(Collected data entries)
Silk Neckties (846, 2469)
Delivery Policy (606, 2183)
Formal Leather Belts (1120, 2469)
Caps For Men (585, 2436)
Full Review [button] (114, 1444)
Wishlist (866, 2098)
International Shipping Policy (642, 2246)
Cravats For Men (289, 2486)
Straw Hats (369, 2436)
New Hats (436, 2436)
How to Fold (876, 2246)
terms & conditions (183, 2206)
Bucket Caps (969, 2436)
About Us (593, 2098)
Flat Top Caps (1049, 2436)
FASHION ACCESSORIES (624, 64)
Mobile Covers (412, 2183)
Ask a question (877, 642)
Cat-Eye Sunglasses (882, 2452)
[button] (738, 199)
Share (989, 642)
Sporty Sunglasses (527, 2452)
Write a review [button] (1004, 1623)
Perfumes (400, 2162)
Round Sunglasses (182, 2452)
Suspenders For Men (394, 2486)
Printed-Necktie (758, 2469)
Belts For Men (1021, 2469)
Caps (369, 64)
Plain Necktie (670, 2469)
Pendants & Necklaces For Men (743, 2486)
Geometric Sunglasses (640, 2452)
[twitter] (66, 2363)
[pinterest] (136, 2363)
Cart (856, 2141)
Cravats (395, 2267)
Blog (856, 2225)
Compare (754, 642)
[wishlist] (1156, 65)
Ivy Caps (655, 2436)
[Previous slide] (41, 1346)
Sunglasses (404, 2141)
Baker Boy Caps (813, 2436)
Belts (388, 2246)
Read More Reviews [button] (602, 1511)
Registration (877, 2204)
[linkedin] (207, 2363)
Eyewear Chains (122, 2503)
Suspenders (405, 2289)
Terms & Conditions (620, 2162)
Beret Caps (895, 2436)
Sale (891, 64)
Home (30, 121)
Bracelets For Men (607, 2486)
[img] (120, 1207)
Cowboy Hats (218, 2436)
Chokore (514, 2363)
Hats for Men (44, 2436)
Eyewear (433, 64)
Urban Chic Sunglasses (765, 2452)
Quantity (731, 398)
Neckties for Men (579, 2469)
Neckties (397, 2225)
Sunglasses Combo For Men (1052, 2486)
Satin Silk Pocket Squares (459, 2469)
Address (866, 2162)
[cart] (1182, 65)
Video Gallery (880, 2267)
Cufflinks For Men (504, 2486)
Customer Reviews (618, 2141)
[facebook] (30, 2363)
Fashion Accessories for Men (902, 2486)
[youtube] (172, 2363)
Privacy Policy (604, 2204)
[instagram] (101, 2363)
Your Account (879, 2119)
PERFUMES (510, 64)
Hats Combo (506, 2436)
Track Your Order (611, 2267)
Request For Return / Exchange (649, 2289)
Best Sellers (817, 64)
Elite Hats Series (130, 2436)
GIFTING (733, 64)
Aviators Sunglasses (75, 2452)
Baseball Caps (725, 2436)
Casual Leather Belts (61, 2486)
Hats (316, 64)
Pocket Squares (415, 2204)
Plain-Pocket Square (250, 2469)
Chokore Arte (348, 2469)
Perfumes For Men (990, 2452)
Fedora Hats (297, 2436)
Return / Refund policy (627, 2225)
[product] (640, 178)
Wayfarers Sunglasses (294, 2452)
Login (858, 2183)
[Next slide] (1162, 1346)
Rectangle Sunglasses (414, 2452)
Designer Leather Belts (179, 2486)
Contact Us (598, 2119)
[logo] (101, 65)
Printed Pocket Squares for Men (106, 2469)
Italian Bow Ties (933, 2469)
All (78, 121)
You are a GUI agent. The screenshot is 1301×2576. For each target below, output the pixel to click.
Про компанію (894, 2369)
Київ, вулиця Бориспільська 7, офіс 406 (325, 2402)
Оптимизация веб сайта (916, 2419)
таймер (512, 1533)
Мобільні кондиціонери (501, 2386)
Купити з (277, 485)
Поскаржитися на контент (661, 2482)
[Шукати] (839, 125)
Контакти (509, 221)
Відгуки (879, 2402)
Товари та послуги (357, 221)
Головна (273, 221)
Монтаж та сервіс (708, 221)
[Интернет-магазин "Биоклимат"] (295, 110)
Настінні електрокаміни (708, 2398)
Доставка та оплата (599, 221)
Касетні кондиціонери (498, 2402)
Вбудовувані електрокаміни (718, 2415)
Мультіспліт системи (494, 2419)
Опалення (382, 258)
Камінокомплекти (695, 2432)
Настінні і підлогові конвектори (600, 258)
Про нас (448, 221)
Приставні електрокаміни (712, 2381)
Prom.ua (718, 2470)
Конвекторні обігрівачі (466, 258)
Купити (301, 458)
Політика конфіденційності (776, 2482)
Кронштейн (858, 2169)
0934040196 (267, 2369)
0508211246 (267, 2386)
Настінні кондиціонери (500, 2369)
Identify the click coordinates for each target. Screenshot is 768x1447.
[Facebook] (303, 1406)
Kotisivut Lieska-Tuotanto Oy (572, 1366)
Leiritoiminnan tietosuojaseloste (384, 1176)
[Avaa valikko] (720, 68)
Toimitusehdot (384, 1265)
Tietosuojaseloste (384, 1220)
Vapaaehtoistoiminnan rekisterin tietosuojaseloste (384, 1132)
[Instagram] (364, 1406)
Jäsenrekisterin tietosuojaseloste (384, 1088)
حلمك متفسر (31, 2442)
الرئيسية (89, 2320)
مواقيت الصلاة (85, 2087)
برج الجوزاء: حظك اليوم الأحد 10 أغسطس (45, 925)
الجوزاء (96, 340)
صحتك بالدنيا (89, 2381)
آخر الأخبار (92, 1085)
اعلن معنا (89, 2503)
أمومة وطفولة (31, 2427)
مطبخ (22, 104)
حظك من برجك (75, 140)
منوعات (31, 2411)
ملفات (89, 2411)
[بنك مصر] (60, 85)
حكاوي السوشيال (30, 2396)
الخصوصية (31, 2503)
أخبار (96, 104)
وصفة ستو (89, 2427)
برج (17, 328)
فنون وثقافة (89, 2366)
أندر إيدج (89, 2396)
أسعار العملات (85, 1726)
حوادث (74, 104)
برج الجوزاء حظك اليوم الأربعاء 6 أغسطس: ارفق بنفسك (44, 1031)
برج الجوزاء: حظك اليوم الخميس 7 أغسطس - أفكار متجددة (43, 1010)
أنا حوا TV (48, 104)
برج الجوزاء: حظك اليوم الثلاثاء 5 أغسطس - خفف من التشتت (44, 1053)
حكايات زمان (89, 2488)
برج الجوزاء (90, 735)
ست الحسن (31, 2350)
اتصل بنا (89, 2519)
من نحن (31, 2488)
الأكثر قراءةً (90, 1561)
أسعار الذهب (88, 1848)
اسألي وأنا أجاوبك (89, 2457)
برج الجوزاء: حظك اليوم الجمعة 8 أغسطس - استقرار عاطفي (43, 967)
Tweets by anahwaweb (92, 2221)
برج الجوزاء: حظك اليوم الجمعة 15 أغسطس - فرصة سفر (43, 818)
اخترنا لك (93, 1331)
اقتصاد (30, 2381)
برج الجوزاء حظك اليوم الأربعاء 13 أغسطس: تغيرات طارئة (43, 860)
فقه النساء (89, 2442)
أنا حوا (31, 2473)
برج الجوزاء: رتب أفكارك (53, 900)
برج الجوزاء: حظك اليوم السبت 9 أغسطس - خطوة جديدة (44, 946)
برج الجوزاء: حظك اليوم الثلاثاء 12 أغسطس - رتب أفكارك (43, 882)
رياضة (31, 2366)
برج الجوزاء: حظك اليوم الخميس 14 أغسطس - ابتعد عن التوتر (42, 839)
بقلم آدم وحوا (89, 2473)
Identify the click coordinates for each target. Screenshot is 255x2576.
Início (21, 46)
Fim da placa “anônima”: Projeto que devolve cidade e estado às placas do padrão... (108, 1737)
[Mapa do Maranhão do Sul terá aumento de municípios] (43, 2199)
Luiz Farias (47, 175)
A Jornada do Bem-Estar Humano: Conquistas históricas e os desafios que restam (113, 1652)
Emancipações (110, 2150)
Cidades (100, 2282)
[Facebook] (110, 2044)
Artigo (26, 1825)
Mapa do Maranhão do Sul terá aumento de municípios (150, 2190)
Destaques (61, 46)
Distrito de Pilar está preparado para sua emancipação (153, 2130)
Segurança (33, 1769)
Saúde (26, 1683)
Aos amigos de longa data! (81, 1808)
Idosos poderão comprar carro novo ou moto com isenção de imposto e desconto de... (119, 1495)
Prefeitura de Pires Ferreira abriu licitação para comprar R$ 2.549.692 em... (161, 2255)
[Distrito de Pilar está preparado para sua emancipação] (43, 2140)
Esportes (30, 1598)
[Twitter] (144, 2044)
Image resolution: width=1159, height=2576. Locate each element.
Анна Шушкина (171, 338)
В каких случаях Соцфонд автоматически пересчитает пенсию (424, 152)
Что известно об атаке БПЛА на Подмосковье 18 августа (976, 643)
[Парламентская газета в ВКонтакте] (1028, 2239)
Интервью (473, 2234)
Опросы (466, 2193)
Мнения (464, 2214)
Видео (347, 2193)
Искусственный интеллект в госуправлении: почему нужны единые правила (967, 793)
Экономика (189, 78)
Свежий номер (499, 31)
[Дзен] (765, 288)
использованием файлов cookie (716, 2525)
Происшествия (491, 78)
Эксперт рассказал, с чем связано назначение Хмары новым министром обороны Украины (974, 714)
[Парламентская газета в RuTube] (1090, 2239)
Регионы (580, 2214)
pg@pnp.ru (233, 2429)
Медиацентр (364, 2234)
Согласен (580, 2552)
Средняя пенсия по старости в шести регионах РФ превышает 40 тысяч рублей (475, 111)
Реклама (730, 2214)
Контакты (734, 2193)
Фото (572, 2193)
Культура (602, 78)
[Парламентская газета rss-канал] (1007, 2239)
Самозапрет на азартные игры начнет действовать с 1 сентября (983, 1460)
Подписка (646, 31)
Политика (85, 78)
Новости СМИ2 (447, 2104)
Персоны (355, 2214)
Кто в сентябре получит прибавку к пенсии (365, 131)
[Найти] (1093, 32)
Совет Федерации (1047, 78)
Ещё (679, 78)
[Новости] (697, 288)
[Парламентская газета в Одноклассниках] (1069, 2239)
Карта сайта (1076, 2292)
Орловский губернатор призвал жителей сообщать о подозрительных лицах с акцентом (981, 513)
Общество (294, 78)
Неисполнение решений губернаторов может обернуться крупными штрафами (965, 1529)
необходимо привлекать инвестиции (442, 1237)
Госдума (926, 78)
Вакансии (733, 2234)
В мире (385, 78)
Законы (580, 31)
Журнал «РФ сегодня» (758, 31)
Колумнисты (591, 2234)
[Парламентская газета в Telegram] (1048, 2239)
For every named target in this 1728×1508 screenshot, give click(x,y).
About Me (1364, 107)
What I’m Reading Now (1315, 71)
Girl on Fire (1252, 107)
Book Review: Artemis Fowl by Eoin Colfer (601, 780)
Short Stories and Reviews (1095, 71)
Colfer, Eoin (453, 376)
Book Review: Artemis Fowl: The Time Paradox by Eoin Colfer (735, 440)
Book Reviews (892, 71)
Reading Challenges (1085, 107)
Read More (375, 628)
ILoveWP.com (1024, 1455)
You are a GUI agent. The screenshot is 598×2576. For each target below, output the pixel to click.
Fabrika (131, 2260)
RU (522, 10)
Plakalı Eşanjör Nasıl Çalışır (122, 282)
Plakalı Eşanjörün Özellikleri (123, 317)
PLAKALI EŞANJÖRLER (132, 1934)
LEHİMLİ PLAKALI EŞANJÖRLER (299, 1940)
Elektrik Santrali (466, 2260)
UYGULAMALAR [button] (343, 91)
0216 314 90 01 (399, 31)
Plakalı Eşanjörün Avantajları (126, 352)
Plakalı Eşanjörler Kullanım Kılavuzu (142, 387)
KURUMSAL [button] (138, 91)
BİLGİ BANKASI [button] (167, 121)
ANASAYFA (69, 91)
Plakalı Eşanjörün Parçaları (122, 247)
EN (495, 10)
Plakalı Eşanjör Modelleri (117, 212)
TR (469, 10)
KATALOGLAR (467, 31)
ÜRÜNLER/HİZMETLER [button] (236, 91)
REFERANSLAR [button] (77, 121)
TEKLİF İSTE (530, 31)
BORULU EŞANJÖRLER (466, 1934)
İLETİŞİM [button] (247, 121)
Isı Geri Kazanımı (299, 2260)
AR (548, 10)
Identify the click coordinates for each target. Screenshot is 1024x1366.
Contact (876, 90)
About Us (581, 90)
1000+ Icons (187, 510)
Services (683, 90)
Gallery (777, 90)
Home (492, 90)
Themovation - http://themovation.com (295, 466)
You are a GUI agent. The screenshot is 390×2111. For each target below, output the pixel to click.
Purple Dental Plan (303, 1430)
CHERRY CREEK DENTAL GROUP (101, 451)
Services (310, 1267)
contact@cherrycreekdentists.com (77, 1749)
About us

▶ _Your task_:
Where a line of the records includes "Sunglasses", copy it.

▶ _Exercise response_:
Cat-Eye Sunglasses (882, 2452)
Sporty Sunglasses (527, 2452)
Round Sunglasses (182, 2452)
Geometric Sunglasses (640, 2452)
Sunglasses (404, 2141)
Urban Chic Sunglasses (765, 2452)
Sunglasses Combo For Men (1052, 2486)
Aviators Sunglasses (75, 2452)
Wayfarers Sunglasses (294, 2452)
Rectangle Sunglasses (414, 2452)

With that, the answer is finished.